I never met a child-proof cap I didn’t despise until I made a dispenser for salting sidewalks to avoid winter falls. But let’s start with defeating the @#$%&! child-proof caps. (Note: If you actually have kids, you probably don’t want to do this.)
There are various designs, but many current caps consist of a loose outer cap you put your hand on and an inner, captive cap that actually screws onto the bottle.
There are bumps with cleverly shaped edges (called “castellations” – think of the top of a castle tower) that interlock when you press down hard to let you unscrew the inner cap. We’ll take advantage of those as we defeat the child-proof feature.
The inner cap is kept from coming out by a lip on the inner edge of the outside cap. (Click the cross-section link – the thumbnail cuts off the good parts.) I colored the edge of the inside cap black and the outside red so you could see it better. We need to know about that to disassemble the caps.
To defeat the loosey-goosey child-proof part, we need to somehow lock the two caps together. I’ve used several methods to do this.
For a small travel bottle, I just removed the outside cap. That works and is compact, but doesn’t feel as nice in your hand as one with the outside part. My first attempt to lock the caps together was to drill a 1/4″ hole in the center of the outside cap (only!) and squirt hot melt glue in. Nice try, but this is the weakest possible place to put the glue. Much more effective is a couple of holes around the edge, so the glue can hook into the castellations. The one in the picture probably failed with the original center hole and had two edge holes added afterward.
By design, the caps don’t come apart easily. But if you don’t care what it looks like, you can just make a couple of cuts through the outer cap, take it apart, squirt hot melt all over the castellations, and push the inside cap back in.
My current (“Version 3”) approach looks untouched from the outside and provides a nice-feeling solid one piece cap. The only clue that it’s been hacked (and hot melt applied inside) is on the inside bottom edge, where the lip has been cut away.

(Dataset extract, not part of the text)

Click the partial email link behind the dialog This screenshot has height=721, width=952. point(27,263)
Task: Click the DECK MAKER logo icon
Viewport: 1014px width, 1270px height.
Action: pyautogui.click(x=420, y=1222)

So how do we take the caps apart to do this?
Using a hobby knife to remove enough of the lip on the outside cap to take the caps apart isn’t too hard. Be careful – this is the kind of knife usage where you can really hurt yourself if you slip. If you prefer noisier methods that are less likely to slice your thumb off, a cutter on a Dremel works well, too.
I’m a little slow, but at least had the pleasure of a great “Aha!” experience when I was trying to get the dumb inside cap out the first time and couldn’t find a way to grab on to it. The bottle is a great tool.
I hope this helps reduce one of life’s little annoyances for you!